About 95% of the mothers were separated from their newborns at birth for 2 or 3 days because their coronavirus-positive status was known before birth, and their newborns were screened for infection within 48 hours and then again at least 2 weeks after birth. In three cases, the mothers and babies had skin-to-skin contact before the mother's test results came back positive.
The vast majority of women had no or mild COVID-19 symptoms. Two women had pneumonia, and one of them was intubated for a cesarean birth and remained on noninvasive ventilation for several days.
Eighty-nine percent of newborns left the hospital after their mothers were given information on coronavirus infection control. Six newborns were released to households with no COVID-19–positive members, separate from their mothers.
The researchers called the women 14 to 60 days after hospital release to obtain information on breastfeeding and any other infected household members. Forty percent reported at least one other COVID-19–infected household member in addition to the mother.
Of the 55 babies, 74.5% were fed breast milk from the time they were separated at delivery until hospital release, 85% were exclusively breastfed at home, and two were not breastfed.
The authors said that their results can inform public policy regarding neonatal practices in coronavirus-positive mothers.
"With our study results, we suggest that neonates born to SARS-CoV- 2–positive mothers can have an excellent prognosis," the authors concluded.
"With all the neonates testing negative for SARS-CoV-2, ongoing separation after delivery appears unnecessary, as long as careful anti-infection measurements are taken. Furthermore, under these conditions, our study reveals that breastfeeding by a SARS-CoV-2 mother is safe."
Evidence for WHO breastfeeding guidelines
In a commentary on the second study, also in Pediatrics, Genevieve Fouda, MD, PhD, of Duke University; Jesse Kwiek, PhD, of The Ohio State University; and Marcel Yotebieng, MD, MPH, of Albert Einstein College of Medicine, said that the study findings lend more credence to the World Health Organization's recommendation that mothers with confirmed or suspected coronavirus infection be encouraged to start or continue breastfeeding.

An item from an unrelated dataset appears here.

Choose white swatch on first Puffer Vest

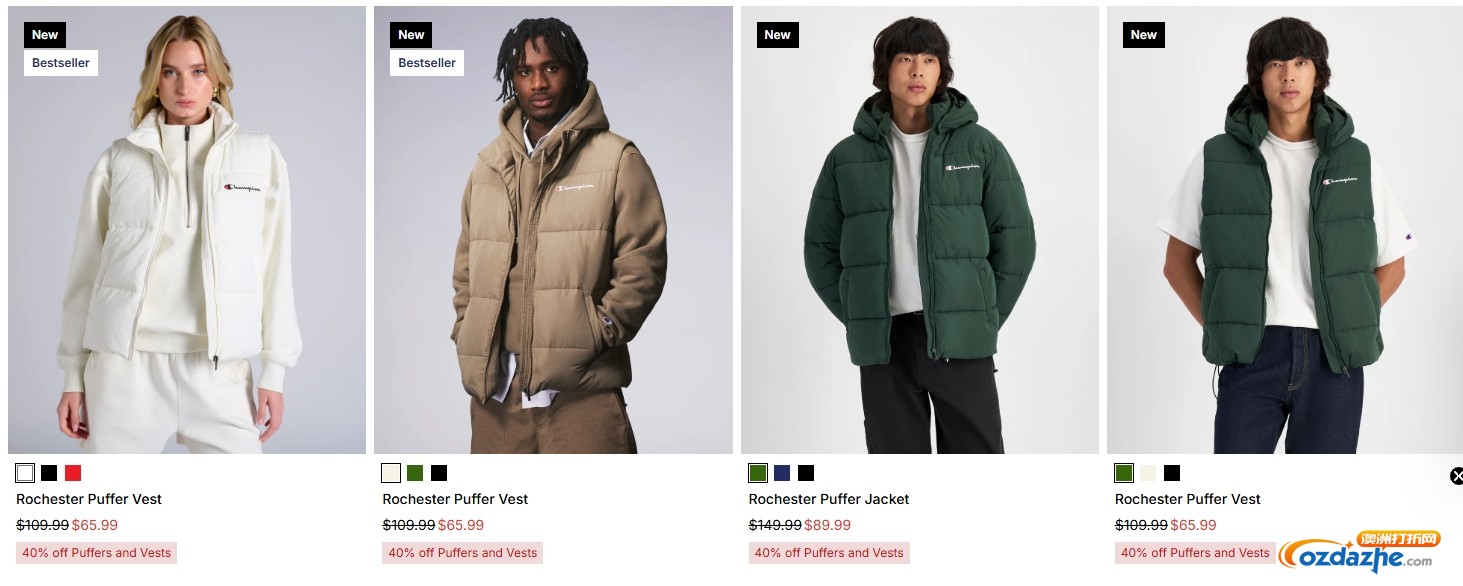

But they also noted that maternal antibodies can interfere with the development of immunity in infants after vaccination or infections with certain pathogens. "Whether SARS-CoV-2 maternal antibodies will impact infant response to vaccination remains unknown, and interference will probably depend on the vaccine construct used for infant immunization," they wrote. "Thus, studies to better understand the dynamics of SARS-CoV-2 immune responses in maternal-infant dyads are critically needed."